Berlin, Germany | C.1929

Photo Credit: Michael Schulz

The Babylon is a cinema in the Mitte neighborhood of Berlin, and part of a building complex at Rosa-Luxemburg-Platz. The building was erected 1928/29 according to the plans of architect Hans Poelzig.

This cinema is structured horizontally by a striped enclosure of window rows and a wide overhanging moulding at the roof plate. The front is ochre-coloured plaster, with stripes painted in a light yellow shade. The interior design was characterized by economical material usage and the evocation of emotional impact using a combination of colours and forms.

The Babylon originally opened as silent film cinema with an orchestra pit and a cinema organ for musical accompaniment.

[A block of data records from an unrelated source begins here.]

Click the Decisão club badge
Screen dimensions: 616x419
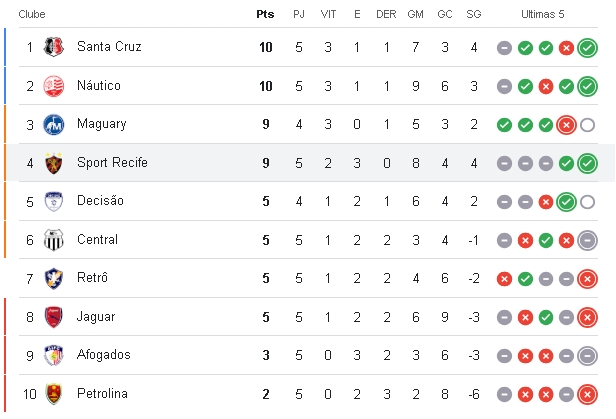[x=54, y=201]
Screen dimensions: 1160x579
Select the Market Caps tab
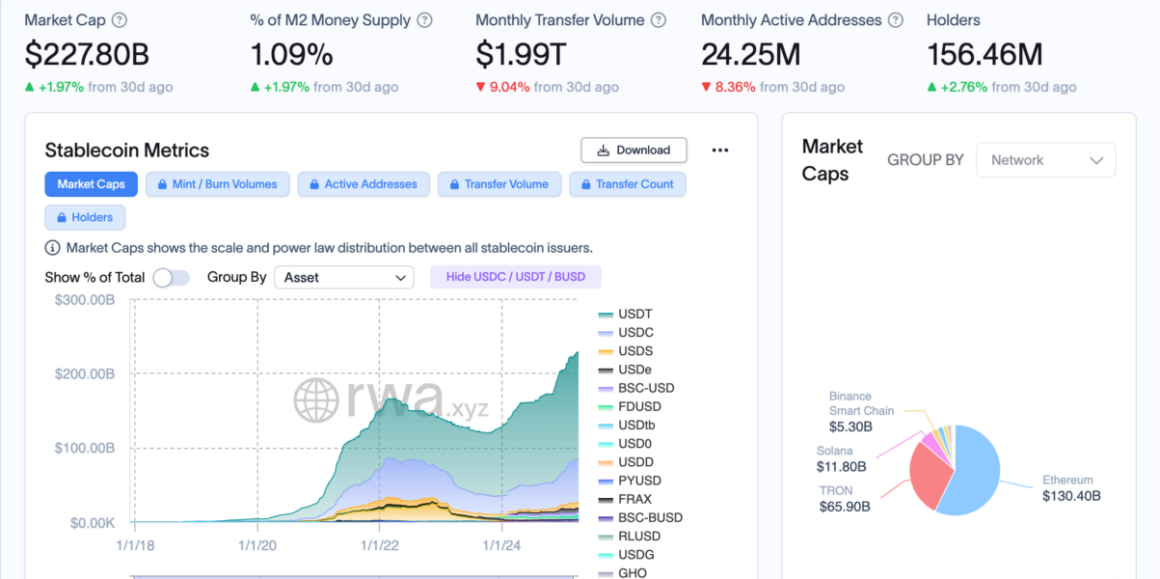click(91, 184)
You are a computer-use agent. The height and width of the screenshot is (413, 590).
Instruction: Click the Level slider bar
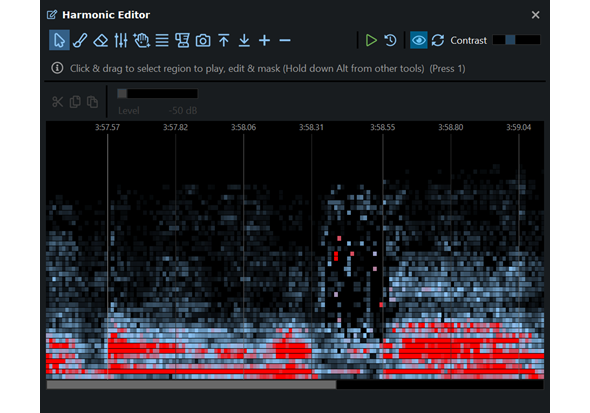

A projectionist of the Babylon, Rudolf Lunau, was arrested in 1934 as a member of an illegal resistance cell of the Communist Party of Germany, and held meetings in “his” projection room, where he also hid opponents of the regime who needed to lay low.

In 1948 the theatre was heavily renovated and served afterward as a specialty cinema in East Germany. After the auditorium had been closed because of the danger of collapse, it was refurbished and reconstructed from 1999 until 2001 in accordance with conservation guidelines.

In 2002 the reconstruction was awarded the “German Award for Monument Protection”. Since 2001, the Babylon is once again open to the public and used primarily as an arthouse cinema, as well as a venue for musical and literary cultural events.